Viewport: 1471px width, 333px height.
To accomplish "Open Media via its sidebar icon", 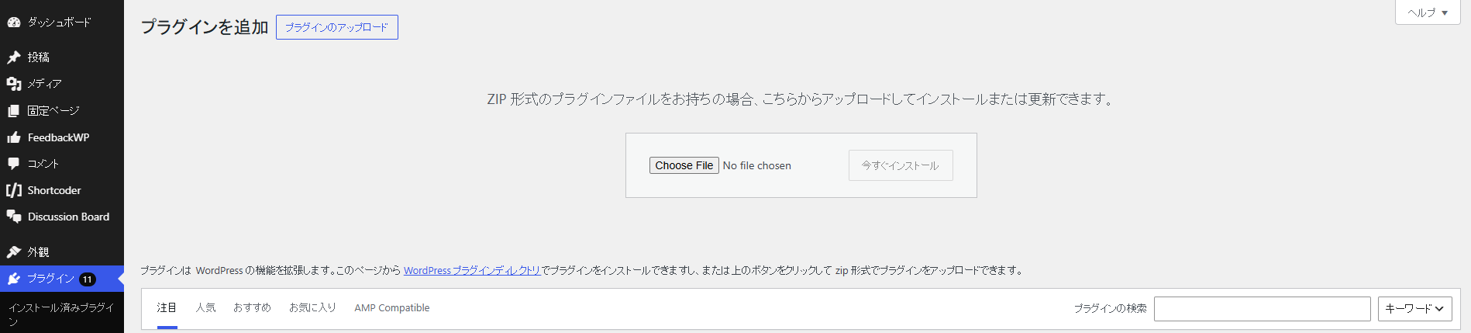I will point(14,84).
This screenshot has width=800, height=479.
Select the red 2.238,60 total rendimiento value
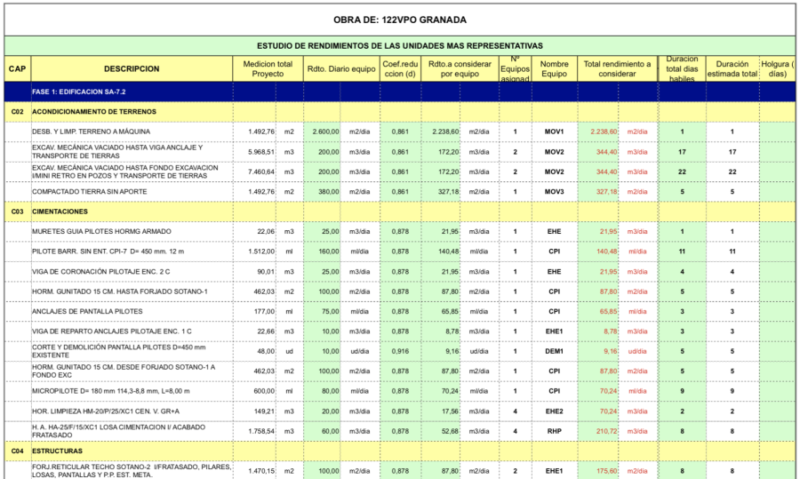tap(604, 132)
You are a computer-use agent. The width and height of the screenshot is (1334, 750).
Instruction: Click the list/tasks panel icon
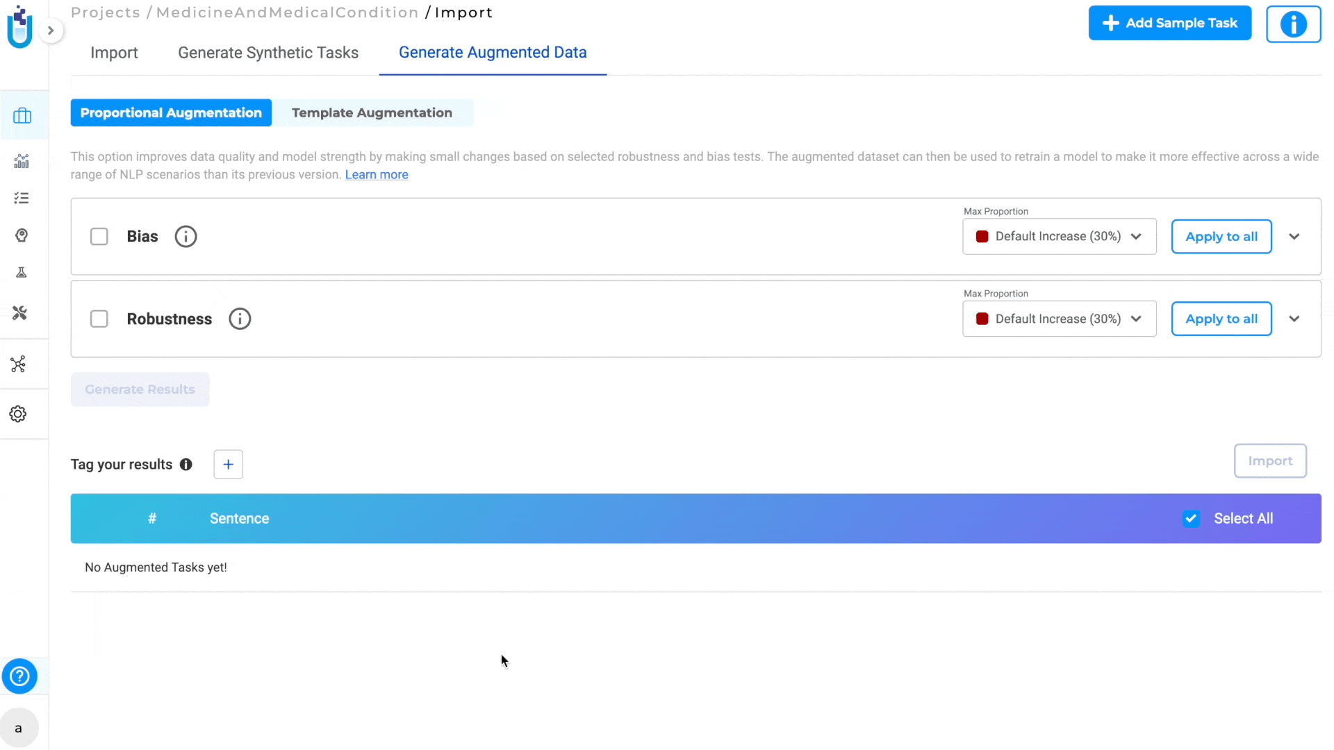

[Task objective] Check each line of the entries for "screenshot" and copy those that have it.

[Answer box]
This screenshot has width=800, height=479.
You are a computer-use agent. The width and height of the screenshot is (1334, 750).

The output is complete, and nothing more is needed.